= Beginning of Section =

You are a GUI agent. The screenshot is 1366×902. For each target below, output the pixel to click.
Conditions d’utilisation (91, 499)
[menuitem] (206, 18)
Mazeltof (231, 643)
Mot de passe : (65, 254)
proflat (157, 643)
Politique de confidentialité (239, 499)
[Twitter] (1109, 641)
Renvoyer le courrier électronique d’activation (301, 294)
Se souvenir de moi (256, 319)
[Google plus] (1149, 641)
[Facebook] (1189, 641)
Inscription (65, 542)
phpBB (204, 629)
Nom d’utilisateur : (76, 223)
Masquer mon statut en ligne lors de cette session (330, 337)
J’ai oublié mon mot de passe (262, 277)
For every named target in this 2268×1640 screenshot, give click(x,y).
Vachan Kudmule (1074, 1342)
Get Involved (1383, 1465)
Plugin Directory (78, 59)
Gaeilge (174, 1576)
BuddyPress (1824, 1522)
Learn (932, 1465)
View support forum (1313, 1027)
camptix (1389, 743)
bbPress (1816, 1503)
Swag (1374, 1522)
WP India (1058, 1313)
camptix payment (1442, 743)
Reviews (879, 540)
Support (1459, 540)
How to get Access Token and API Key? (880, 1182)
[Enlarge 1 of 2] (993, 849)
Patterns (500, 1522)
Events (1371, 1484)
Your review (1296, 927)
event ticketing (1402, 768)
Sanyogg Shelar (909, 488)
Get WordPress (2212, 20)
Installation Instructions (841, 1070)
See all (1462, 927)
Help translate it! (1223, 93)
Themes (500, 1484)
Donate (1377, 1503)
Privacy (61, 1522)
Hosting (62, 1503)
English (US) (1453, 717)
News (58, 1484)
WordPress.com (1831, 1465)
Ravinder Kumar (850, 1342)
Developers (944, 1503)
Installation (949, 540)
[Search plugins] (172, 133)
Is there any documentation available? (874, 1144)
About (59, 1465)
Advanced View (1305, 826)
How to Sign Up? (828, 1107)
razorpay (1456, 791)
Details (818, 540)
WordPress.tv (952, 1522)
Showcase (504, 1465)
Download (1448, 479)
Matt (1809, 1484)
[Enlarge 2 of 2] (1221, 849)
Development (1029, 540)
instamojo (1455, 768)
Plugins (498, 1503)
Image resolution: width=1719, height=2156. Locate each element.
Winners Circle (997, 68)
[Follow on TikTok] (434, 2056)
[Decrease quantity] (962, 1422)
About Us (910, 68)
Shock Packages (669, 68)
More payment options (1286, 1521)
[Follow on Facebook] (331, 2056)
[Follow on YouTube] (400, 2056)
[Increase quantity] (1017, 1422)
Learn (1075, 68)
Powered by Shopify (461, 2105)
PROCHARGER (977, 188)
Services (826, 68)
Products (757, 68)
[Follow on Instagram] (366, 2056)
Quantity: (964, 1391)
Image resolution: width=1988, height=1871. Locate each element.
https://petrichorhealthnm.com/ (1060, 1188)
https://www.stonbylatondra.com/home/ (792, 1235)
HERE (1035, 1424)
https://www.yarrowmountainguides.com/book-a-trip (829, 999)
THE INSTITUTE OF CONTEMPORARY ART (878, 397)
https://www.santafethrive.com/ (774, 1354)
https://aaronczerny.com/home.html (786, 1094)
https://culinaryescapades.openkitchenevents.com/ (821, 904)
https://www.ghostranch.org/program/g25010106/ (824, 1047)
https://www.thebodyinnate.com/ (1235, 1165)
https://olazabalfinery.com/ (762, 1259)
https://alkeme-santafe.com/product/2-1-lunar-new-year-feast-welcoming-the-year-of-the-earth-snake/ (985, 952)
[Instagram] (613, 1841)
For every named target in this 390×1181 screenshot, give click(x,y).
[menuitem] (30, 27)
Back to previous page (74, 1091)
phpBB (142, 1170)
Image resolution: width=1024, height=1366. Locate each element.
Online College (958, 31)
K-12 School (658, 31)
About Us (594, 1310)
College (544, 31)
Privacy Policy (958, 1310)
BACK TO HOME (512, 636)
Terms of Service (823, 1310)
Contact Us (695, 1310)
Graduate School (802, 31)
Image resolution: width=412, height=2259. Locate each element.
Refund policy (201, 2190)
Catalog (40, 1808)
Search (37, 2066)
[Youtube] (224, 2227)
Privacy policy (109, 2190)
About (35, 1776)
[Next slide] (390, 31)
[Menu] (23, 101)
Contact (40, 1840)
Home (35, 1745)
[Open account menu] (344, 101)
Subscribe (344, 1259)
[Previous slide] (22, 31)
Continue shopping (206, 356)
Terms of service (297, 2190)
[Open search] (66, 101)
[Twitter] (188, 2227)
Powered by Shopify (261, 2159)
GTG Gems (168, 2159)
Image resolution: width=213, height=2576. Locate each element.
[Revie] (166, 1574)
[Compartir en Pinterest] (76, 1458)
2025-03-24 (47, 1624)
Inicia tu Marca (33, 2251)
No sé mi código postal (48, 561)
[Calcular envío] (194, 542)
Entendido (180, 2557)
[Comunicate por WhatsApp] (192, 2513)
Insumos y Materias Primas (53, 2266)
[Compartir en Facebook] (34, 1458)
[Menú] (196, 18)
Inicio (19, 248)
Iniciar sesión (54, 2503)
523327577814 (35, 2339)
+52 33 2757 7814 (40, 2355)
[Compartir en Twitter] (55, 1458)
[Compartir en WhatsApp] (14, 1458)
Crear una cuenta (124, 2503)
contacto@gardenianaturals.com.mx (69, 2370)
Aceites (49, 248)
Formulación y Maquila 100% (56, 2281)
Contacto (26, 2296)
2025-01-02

= End of Section =

About this task: The response should hold exactly the lines starting at the line with "Showcase (504, 1465)" and ending at the line with "https://www.ghostranch.org/program/g25010106/ (824, 1047)", and no other line of the material above.

Output for this task:
Showcase (504, 1465)
Download (1448, 479)
Matt (1809, 1484)
[Enlarge 2 of 2] (1221, 849)
Development (1029, 540)
instamojo (1455, 768)
Plugins (498, 1503)
Image resolution: width=1719, height=2156. Locate each element.
Winners Circle (997, 68)
[Follow on TikTok] (434, 2056)
[Decrease quantity] (962, 1422)
About Us (910, 68)
Shock Packages (669, 68)
More payment options (1286, 1521)
[Follow on Facebook] (331, 2056)
[Follow on YouTube] (400, 2056)
[Increase quantity] (1017, 1422)
Learn (1075, 68)
Powered by Shopify (461, 2105)
PROCHARGER (977, 188)
Services (826, 68)
Products (757, 68)
[Follow on Instagram] (366, 2056)
Quantity: (964, 1391)
Image resolution: width=1988, height=1871. Locate each element.
https://petrichorhealthnm.com/ (1060, 1188)
https://www.stonbylatondra.com/home/ (792, 1235)
HERE (1035, 1424)
https://www.yarrowmountainguides.com/book-a-trip (829, 999)
THE INSTITUTE OF CONTEMPORARY ART (878, 397)
https://www.santafethrive.com/ (774, 1354)
https://aaronczerny.com/home.html (786, 1094)
https://culinaryescapades.openkitchenevents.com/ (821, 904)
https://www.ghostranch.org/program/g25010106/ (824, 1047)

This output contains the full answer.